The old vows, a 537-word ode to marriage, were considered open-minded and ahead of their time when they were penned 147 years ago by Melchor Ocampo, a Mexican lawyer, scientist and liberal politician.

They were meant to replace religious vows at a time when Mexican liberals were stripping away the Roman Catholic Church’s control over much of the country’s political, social and economic life.

Conservative foes summarily executed Ocampo by firing squad for promoting the separation of church and state, but kept the amended vows in the new civil marriage law.

They dictate that a husband should treat his wife with “generous benevolence that the strong should give to the weak” and that a wife should “avoid awakening the most brusque, irritable and hard part of (her husband’s) character.”

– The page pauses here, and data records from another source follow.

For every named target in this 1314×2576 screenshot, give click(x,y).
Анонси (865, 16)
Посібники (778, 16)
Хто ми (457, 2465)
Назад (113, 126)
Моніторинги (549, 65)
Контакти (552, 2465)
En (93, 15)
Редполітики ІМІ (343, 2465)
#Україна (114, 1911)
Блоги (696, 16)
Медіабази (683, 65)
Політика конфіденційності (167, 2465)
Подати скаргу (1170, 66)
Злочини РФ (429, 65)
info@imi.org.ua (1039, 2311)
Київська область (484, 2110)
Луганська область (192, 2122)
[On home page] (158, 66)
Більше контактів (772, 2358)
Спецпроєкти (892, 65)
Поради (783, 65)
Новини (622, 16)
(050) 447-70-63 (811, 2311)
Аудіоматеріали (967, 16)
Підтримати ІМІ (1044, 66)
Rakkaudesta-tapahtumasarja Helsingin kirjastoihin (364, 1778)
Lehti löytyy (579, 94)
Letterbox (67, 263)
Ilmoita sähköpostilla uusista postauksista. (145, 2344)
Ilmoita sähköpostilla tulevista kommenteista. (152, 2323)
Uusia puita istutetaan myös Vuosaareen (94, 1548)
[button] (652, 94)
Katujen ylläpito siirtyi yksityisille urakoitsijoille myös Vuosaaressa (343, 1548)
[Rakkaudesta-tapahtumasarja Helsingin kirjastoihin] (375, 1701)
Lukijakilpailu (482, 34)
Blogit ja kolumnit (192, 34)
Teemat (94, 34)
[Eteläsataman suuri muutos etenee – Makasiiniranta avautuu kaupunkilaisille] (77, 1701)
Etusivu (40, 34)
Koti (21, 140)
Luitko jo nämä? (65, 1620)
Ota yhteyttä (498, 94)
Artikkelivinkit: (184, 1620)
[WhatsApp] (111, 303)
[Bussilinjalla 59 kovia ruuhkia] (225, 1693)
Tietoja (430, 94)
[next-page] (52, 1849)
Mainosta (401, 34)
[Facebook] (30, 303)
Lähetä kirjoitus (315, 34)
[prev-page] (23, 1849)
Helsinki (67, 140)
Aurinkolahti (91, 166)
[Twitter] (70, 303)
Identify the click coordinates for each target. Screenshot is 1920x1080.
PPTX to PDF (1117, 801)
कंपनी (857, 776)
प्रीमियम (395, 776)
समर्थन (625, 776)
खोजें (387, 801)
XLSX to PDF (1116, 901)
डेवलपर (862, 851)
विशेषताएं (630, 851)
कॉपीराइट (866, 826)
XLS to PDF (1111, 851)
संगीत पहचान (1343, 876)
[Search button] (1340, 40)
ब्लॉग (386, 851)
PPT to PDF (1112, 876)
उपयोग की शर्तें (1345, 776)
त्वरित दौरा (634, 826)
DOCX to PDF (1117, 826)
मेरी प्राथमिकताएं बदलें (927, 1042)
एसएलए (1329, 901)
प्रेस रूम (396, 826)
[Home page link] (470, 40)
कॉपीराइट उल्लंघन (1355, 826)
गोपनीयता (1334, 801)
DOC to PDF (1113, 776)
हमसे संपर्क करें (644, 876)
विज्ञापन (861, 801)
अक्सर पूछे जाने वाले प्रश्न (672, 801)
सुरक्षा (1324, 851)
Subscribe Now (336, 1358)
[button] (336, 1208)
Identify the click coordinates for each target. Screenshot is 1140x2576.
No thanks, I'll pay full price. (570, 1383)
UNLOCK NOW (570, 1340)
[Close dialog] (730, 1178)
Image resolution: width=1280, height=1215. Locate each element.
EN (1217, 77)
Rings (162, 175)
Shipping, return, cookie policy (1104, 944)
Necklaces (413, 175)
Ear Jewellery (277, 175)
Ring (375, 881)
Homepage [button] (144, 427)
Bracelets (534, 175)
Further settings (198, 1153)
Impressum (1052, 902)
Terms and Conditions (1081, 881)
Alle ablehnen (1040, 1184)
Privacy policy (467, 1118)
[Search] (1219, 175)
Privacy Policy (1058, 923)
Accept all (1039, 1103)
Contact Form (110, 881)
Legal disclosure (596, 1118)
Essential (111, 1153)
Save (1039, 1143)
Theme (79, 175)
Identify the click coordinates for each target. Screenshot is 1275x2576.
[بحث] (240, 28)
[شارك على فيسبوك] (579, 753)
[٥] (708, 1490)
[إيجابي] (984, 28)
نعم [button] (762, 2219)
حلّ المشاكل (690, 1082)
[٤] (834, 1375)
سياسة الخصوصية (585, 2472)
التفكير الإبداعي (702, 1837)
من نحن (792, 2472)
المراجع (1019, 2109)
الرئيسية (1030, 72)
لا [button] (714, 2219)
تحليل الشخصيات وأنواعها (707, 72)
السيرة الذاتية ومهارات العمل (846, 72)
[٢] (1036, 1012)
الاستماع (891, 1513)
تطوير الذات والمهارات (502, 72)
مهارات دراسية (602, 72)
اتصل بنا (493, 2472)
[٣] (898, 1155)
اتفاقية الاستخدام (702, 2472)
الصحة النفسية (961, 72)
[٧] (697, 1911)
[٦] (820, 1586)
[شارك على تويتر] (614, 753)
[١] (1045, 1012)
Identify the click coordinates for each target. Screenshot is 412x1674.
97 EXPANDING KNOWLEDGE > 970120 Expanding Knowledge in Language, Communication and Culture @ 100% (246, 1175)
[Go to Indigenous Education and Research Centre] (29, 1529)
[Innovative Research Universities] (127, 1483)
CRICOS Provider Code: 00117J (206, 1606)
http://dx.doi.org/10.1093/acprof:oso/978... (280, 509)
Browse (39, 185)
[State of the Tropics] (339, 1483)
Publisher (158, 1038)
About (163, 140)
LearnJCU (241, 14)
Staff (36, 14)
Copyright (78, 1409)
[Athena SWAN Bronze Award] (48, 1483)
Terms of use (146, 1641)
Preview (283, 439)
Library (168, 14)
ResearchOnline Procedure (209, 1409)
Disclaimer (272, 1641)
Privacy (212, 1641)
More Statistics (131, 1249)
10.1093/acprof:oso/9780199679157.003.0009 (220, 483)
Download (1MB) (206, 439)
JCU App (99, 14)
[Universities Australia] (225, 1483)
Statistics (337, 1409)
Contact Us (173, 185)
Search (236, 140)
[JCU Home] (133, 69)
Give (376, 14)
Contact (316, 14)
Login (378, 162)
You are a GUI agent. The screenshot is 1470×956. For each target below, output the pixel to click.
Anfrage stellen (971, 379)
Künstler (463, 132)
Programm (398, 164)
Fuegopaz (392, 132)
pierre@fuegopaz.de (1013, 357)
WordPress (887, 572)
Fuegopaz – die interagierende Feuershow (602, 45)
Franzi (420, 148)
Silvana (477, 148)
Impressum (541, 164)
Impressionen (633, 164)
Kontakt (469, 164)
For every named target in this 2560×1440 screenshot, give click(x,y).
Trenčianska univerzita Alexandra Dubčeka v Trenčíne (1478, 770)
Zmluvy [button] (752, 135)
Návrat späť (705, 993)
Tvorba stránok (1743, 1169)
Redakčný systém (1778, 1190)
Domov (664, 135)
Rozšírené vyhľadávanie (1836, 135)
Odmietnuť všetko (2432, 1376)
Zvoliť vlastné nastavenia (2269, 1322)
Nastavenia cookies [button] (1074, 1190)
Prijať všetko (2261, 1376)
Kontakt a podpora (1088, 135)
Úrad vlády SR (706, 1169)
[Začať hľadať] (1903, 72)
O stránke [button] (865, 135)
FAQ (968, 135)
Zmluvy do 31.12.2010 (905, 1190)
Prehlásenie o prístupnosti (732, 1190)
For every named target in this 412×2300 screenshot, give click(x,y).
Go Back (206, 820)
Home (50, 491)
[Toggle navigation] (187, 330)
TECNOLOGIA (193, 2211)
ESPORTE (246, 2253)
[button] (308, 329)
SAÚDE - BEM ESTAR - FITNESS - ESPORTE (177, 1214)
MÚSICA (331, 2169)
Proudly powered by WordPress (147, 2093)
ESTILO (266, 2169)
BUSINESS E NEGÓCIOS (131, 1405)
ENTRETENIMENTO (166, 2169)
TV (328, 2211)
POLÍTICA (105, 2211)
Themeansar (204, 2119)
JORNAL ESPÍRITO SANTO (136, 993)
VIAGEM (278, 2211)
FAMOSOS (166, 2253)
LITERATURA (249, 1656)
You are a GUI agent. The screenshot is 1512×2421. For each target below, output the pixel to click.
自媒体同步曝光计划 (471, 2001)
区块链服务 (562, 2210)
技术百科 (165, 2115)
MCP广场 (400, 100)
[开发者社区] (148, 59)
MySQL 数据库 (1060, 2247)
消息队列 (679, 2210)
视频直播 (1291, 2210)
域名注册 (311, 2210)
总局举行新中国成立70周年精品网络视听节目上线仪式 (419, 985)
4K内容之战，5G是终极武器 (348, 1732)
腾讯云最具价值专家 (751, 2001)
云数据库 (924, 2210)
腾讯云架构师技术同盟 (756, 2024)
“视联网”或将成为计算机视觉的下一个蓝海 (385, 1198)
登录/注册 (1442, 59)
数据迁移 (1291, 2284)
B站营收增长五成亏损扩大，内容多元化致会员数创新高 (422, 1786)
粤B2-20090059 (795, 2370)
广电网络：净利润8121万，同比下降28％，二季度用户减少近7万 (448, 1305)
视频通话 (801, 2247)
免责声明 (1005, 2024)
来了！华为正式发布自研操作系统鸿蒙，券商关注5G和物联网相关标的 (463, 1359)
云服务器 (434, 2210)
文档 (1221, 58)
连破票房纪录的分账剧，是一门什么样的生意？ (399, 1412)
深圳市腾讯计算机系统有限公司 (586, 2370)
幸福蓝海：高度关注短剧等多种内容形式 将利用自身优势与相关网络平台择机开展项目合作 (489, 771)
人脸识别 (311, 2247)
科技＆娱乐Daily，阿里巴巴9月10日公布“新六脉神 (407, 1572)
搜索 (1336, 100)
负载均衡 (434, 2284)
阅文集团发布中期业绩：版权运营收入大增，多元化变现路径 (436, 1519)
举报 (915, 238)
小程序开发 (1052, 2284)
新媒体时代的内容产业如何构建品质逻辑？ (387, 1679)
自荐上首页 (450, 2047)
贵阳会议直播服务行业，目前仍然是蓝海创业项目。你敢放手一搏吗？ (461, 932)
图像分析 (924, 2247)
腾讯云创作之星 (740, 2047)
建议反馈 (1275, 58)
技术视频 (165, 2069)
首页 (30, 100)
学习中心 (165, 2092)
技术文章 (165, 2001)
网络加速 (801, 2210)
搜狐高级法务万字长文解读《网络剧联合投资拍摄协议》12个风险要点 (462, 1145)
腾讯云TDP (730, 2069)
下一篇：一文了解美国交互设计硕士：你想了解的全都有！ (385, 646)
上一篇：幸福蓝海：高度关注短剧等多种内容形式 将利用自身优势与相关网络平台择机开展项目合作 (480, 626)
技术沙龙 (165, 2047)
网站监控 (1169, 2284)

Vianey Lozano, a Mexico City government employee who tied the knot three years ago in Guanajuato, said the language reflects a machismo that Mexico has left behind.

“We’re not in those times anymore, and my girlfriends see it more as a joke when they hear it,” she said.

Teresa Ulloa is president of Defensoras Populares, a women’s rights organization that challenged the old vows.

“Even though the Mexican constitution says we are equal, the vows put the woman in a very disadvantaged position, where the man can make it her obligation to reproduce, take care of the home,” she said.

The vows had already fallen out of favor with many couples before activists in March persuaded the lower house of Mexico’s Congress to adopt a resolution urging judges to skip the Ocampo wording.

Mendoza said that during his three years as a judge, no couple had asked him to read the old vows.

While some of Mexico’s 31 states stick to Ocampo’s vows, others, including Guanajuato and Veracruz, have held contests to seek public input in writing modern alternatives.

In the northern state of Nuevo Leon, for example, judges tell the bride and groom that while men and women are “different biologically and psychologically, both possess integrity, dignity, strength and intellectual capacity. And neither should consider themselves superior than the other.”